Sixthly, there are tensions for community workers who often present themselves as especially able to find out what people ‘on the ground’ have to say because they actually talk to them. In this view, they are the eyes and ears for the statutory authorities which fund them. This is the historical basis for community work in imperial regimes. Workers in HealthLINK did not see themselves as an interpreting service in getting views and voices heard, but as engaged in setting up an infrastructure so that users could develop their understanding of the problems they face and their own agenda to address these problems. This requires independence which statutory agencies may find uncomfortable, especially when those agencies carry enormous change agendas already. The other side of this tension, is that community workers and advisory group members need to remember that until user groups are user‐led, no well‐intentioned intermediaries are above suspicion.

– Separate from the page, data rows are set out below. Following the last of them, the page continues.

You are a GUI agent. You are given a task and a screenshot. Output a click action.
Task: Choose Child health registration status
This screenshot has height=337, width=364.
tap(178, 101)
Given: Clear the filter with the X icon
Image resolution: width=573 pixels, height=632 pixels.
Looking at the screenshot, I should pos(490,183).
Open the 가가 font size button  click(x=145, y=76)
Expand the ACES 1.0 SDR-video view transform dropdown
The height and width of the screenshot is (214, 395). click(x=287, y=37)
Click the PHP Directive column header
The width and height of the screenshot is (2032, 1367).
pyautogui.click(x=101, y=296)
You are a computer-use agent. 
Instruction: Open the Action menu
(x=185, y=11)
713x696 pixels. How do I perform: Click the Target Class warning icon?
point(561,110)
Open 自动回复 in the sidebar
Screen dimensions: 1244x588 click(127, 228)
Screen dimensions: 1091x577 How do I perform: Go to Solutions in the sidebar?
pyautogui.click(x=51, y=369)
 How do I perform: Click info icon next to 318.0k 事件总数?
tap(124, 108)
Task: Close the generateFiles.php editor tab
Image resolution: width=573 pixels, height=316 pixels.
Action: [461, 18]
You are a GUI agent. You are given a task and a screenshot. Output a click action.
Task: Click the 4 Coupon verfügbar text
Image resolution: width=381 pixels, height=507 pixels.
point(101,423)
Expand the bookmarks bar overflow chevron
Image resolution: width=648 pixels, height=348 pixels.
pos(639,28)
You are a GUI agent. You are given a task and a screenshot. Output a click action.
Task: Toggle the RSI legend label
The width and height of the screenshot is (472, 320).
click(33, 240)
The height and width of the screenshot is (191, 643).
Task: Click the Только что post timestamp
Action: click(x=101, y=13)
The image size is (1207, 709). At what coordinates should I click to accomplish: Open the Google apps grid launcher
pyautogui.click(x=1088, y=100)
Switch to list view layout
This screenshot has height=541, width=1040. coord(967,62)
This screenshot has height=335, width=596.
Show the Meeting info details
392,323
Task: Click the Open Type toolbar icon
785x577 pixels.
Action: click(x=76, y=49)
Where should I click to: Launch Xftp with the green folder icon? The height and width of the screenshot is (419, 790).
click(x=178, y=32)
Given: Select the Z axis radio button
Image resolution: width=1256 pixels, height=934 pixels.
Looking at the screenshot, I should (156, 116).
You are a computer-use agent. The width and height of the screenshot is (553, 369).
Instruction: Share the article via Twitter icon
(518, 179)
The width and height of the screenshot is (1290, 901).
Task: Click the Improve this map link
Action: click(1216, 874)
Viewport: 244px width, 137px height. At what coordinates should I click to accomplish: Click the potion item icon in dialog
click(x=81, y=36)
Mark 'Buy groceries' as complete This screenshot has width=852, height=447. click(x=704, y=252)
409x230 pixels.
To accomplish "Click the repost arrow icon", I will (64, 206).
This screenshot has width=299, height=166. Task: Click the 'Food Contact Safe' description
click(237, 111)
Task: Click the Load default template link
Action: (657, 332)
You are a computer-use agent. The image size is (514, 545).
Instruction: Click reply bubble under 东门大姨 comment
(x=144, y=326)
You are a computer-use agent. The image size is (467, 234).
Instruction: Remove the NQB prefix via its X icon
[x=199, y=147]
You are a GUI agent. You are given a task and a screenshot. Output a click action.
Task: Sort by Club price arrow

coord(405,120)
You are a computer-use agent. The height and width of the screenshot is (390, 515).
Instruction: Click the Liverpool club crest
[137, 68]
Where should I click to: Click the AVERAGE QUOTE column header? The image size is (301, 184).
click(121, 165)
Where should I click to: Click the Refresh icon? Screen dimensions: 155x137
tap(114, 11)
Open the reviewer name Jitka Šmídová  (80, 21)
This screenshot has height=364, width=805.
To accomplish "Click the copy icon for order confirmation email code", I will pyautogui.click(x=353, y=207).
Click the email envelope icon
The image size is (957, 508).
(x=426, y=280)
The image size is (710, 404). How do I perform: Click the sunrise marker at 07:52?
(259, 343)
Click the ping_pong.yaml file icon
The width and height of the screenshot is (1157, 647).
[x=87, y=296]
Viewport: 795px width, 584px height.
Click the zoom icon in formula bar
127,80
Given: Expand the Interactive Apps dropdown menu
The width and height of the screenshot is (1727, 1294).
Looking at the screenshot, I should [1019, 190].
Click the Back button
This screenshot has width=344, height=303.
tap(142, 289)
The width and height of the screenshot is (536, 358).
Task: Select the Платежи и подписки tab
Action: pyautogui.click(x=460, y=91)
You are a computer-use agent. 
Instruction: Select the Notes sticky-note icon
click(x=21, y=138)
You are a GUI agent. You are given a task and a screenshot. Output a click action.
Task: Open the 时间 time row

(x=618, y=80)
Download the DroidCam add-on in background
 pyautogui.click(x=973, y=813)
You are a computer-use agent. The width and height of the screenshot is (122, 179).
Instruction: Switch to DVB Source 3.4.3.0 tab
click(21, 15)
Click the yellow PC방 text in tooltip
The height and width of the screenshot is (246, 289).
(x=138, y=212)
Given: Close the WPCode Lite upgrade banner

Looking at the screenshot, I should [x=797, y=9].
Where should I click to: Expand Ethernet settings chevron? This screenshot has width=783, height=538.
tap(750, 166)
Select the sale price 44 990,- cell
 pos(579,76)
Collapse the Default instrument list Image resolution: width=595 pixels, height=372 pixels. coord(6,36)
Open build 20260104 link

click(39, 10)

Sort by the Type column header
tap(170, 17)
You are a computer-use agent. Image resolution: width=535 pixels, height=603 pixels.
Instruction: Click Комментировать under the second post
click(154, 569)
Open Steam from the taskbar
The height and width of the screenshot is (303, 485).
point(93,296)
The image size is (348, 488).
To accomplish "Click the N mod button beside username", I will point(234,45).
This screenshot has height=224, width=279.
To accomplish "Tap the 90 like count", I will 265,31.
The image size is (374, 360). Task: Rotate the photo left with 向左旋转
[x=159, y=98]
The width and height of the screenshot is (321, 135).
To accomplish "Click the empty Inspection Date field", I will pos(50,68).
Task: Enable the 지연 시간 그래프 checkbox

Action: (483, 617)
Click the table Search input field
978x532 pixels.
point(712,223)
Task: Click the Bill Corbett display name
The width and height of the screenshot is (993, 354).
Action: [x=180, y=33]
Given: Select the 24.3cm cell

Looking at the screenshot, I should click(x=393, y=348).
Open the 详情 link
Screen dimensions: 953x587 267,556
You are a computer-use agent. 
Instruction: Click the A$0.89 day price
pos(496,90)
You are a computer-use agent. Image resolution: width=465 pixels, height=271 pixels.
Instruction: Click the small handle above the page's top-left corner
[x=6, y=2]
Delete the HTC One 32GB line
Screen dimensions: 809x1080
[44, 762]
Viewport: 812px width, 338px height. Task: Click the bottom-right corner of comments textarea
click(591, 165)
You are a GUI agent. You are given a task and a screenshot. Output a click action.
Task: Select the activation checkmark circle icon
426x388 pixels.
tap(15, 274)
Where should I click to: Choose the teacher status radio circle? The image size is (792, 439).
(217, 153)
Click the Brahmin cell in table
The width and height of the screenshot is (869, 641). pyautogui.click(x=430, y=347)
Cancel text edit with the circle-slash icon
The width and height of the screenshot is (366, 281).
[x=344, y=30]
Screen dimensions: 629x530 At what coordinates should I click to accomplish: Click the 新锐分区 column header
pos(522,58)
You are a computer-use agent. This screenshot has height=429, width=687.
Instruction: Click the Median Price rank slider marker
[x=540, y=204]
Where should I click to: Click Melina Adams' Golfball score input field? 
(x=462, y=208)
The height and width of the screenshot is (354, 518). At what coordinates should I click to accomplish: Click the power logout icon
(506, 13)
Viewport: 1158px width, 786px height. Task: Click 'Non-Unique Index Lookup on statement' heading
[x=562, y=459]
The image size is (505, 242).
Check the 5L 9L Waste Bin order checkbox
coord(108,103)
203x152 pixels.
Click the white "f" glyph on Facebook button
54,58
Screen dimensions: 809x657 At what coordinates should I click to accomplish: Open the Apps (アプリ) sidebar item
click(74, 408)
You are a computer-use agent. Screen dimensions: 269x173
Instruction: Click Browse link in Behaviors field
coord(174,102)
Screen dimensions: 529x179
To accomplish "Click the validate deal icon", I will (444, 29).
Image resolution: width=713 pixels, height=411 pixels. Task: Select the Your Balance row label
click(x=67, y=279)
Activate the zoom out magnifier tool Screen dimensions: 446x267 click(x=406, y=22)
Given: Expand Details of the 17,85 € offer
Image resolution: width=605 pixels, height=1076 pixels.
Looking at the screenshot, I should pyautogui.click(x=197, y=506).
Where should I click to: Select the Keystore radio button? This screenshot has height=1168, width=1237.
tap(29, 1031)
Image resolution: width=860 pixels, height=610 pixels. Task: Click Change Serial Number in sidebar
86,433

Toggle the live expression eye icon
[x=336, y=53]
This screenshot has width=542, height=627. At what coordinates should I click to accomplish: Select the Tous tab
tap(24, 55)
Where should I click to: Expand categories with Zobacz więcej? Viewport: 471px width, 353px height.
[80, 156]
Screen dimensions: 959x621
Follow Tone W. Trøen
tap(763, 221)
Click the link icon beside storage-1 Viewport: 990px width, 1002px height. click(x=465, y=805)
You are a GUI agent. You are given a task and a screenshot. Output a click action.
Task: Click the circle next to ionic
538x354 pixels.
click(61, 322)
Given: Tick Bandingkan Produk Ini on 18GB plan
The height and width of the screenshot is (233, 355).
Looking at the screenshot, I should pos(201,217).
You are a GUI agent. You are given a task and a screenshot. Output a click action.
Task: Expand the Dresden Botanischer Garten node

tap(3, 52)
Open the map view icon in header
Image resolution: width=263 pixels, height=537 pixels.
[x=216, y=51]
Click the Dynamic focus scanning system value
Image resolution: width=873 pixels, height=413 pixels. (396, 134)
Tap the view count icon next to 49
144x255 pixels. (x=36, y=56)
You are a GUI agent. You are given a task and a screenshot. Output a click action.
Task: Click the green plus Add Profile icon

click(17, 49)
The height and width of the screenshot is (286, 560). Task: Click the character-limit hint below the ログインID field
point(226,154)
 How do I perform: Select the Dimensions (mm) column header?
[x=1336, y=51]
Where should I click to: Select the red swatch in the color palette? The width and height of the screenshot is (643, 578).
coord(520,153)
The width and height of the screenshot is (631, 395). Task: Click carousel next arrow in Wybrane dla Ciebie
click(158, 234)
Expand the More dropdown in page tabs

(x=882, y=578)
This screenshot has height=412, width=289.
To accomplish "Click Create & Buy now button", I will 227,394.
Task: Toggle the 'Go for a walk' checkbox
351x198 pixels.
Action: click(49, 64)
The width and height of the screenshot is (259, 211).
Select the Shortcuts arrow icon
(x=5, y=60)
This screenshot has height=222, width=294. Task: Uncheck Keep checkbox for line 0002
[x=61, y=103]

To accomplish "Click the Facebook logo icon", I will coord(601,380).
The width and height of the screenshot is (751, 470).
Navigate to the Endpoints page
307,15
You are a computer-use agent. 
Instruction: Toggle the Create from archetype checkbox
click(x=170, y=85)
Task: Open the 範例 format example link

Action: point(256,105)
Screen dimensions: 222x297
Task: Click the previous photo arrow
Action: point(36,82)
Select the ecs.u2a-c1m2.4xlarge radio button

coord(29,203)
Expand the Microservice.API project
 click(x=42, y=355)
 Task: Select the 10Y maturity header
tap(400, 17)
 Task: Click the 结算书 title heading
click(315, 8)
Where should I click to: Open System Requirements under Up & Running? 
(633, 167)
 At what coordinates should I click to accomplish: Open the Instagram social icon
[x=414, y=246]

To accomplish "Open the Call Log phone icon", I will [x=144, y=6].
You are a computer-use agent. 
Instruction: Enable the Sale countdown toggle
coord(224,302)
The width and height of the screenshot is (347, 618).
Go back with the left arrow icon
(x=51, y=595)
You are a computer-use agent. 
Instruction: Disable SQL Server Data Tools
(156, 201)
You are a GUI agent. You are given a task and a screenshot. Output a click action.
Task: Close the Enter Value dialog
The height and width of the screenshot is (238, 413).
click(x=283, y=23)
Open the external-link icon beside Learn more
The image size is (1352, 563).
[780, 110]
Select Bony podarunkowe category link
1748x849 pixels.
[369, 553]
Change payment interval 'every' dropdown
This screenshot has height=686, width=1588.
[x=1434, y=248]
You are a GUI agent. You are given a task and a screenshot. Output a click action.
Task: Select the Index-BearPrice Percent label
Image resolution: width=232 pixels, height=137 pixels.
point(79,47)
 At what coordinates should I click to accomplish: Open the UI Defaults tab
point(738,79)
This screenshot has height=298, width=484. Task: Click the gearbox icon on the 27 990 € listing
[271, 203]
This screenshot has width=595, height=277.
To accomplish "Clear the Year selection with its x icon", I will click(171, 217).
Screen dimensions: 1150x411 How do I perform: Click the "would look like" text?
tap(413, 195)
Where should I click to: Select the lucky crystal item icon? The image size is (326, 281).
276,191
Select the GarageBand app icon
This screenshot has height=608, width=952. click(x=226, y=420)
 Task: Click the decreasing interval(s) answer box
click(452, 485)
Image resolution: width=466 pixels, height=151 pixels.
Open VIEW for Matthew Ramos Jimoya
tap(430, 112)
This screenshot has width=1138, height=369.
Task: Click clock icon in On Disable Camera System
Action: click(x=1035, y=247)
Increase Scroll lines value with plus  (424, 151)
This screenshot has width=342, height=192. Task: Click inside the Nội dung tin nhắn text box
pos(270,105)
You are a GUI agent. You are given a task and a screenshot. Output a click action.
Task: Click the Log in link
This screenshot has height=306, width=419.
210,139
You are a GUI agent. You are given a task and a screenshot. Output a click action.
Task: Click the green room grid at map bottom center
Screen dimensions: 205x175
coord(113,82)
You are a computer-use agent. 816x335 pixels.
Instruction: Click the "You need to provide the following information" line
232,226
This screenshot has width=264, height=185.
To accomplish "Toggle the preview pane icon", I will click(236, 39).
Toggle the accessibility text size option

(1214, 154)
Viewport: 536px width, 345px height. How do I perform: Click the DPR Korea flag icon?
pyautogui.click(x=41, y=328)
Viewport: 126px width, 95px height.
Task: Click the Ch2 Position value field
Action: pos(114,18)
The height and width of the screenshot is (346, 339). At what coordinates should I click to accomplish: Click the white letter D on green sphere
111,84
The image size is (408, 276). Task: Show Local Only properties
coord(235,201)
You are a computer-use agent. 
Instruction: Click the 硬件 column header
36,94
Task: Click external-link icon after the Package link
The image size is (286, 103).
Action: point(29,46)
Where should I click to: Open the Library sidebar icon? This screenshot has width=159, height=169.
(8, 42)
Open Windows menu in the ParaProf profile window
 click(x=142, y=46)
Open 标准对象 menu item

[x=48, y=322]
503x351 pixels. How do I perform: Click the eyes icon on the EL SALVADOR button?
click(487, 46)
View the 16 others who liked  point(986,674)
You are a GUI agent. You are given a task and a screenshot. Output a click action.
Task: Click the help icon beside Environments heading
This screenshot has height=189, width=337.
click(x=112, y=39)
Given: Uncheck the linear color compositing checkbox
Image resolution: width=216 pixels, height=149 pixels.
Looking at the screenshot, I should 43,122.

Finally, CHCs need to reconsider their role. Community Health Councils can aim to facilitate the development of local groups rather than try to represent users by shadowing commissioners and providers and reacting to them. The shift from representation to facilitation is outlined in Fig. 1. Bloomsbury CHC’s relationship with HealthLINK shows that this can be done. As in this case it will throw up popular demand to widen CHC competence beyond the narrow limits of health services.

Figure 1.

Figure 1

Community Health councils and community groups: from representation to facilitation.

Conclusion

Community development methods, unlike other representational, citizens’ jury or market research approaches, treat participation as interactive and spiralling. Each member’s views becomes a resource for others and the expertise of users comes into play. It requires skills to transform dispersed opinions and points of view, which carry little weight, into a competent, self‐critical confident network which can plan in a more equal partnership with commissioners and providers.

Planning and auditing are not just technical exercises. Needs assessment, planning and service monitoring are value‐laden processes in which power over the determinants of health status can be contested. The community development model can provide a way of thinking about need, based on empowering people to develop the skills, knowledge base, confidence and social relationships to take responsibility for contributing towards defining rather than discovering need.

Whilst initially focusing on user input in relation to the NHS, HealthLINK has been an experiment in developing an infrastructure to enable housebound people to have their say in health and community care. The experiences of HealthLINK can provide lessons to community groups, statutory agencies and CHCs in looking at ways of involving marginalized groups.

Footnotes

The authors work closely with HealthLINK. Eileen O’Keefe served as member of Bloomsbury Community Health Council (CHC) and of the Camden Healthy Cities Implementation Group and has been a member of HealthLINK’s Advisory Group since its inception. Christine Hogg carried out an evaluation of HealthLINK in 1997 for the Camden CHC.